Derivation and analysis of gauge transformations for third-order cosmological perturbations.

Cosmological perturbation theory plays a central role in advancing our understanding of the Universe. While linear perturbation theory has long been well established, extending the formalism beyond the linear regime remains one of the most active areas of research in modern theoretical cosmology. In this thesis, we address the problem of gauge choice in the analysis of relativistic matter density perturbations up to third-order. After reviewing the formal framework of cosmological perturbation theory, we derive the gauge transformation rules for scalar, vector, and tensor perturbations of the metric and matter variables up to third-order. Our analysis makes use of several gauges that are widely employed in the literature: the synchronous-comoving gauge, the Poisson gauge, the total matter gauge, the C-gauge, and the comoving-orthogonal gauge. Among these, the synchronous-comoving gauge provides the unique relativistic Lagrangian frame of reference, while the others serve as convenient choices for Eulerian frames.
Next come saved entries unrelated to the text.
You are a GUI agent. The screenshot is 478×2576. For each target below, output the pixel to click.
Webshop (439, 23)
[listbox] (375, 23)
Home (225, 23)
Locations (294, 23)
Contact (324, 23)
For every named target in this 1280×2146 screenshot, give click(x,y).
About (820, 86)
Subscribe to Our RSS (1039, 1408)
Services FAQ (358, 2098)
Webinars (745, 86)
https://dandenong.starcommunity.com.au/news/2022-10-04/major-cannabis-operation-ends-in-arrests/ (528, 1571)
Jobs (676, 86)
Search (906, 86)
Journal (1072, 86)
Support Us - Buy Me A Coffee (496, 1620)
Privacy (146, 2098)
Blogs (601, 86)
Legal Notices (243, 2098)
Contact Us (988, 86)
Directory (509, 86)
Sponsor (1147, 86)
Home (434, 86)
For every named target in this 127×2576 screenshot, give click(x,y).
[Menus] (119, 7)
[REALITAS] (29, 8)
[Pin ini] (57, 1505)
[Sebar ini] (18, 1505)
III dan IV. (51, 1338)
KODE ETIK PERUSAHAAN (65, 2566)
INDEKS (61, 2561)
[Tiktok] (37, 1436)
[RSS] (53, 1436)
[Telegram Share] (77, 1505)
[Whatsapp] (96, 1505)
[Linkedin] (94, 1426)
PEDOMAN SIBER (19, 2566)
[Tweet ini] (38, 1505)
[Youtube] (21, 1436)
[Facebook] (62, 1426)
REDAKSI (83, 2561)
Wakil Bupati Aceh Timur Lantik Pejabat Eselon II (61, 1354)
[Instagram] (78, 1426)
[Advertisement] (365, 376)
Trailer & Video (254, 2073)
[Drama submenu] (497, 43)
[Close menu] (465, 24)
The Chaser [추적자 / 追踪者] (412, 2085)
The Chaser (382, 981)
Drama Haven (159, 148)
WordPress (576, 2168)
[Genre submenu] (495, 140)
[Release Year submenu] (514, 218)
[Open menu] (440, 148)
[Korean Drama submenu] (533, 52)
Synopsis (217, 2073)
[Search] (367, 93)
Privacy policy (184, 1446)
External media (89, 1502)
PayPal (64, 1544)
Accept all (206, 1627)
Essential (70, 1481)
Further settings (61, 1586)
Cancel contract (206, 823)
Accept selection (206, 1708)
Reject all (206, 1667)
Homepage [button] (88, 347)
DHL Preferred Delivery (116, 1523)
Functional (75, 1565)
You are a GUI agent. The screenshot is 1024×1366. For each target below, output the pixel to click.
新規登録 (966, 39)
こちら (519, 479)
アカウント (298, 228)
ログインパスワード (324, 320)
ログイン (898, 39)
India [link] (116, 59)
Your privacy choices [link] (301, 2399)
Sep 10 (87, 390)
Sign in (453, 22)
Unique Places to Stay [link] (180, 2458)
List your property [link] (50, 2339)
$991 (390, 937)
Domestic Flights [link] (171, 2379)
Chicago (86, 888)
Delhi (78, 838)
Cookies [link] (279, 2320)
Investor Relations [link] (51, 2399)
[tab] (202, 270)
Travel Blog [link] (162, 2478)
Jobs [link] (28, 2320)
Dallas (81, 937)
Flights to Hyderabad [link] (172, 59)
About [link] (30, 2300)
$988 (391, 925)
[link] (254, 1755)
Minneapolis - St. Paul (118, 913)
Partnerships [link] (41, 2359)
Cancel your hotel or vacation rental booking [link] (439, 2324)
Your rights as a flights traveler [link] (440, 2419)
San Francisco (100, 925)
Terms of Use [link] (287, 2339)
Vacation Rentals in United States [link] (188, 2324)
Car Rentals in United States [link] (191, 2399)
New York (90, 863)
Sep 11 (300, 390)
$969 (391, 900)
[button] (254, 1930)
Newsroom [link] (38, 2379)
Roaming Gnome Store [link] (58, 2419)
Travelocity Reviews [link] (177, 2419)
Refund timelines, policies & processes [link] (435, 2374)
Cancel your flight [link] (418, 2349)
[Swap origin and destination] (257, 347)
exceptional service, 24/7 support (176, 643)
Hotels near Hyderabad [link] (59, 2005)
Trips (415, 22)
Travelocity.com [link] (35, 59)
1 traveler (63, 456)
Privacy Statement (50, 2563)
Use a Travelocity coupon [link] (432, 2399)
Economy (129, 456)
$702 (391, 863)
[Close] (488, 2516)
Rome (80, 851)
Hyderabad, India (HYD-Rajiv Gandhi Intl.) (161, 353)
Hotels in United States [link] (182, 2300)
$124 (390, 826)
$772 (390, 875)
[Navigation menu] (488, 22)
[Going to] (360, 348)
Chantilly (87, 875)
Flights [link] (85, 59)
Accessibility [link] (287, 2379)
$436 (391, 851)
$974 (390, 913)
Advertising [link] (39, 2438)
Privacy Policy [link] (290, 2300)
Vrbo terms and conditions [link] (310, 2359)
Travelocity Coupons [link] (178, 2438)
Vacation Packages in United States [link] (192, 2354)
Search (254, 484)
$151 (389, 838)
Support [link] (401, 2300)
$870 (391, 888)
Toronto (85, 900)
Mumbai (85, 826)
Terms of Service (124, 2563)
We systematically examine the correspondence between these gauges, construct explicit maps among them, and identify gauge-invariant combinations of perturbations up to third-order. The last part concerns a discussion on how to extend this work in this continually growing field. Our results have in fact direct outcomes for relating theory with observations of the Large Scale Structure of the Universe due to the fact that measurements of the galaxy number density require the knowledge of both gauge and General Relativity effects.